After decades of 'young people are leaving the church' hand-wringing, something unexpected happened.
Gen Z started showing up.
Barna Group's 2025 data shows Gen Z churchgoers attending 1.9 weekends per month — the highest rate of any generation. Weekly church volunteering among Gen Z hit 21%, surpassing Boomers (9%) and Gen X (11%). And in a stunning gender reversal, 43% of men now attend church regularly, compared to 36% of women.
In the UK, monthly church attendance among 18-24-year-olds reportedly quadrupled from 4% to 16% between 2018 and 2024, with young men surging from 4% to 21%.
But there's a catch — actually, two.
Catch #1: Pew Research Center's December 2025 analysis found 'no clear evidence of a religious revival among young adults' in the US. They argue the narrowing gender gap is driven by women's *declining* religiousness, not men's *increasing* religiousness.
Catch #2: Among Gen Z individuals who *are* engaging, they strongly prefer traditional, liturgically rich, theologically substantive communities over entertainment-model programming. They want depth, not fog machines.

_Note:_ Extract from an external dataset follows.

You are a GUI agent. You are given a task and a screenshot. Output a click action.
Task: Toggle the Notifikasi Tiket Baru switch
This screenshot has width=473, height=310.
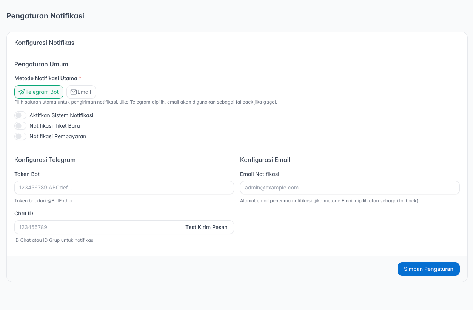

This is where it gets interesting for Adventists. The denomination has theological substance, distinctive identity, and counter-cultural practices — exactly what the data says Gen Z wants.
But do our churches *feel* substantive to a visitor? Or do they feel like 1987 with better carpet?
The comeback may be real. The question is whether Adventist churches are positioned to benefit from it.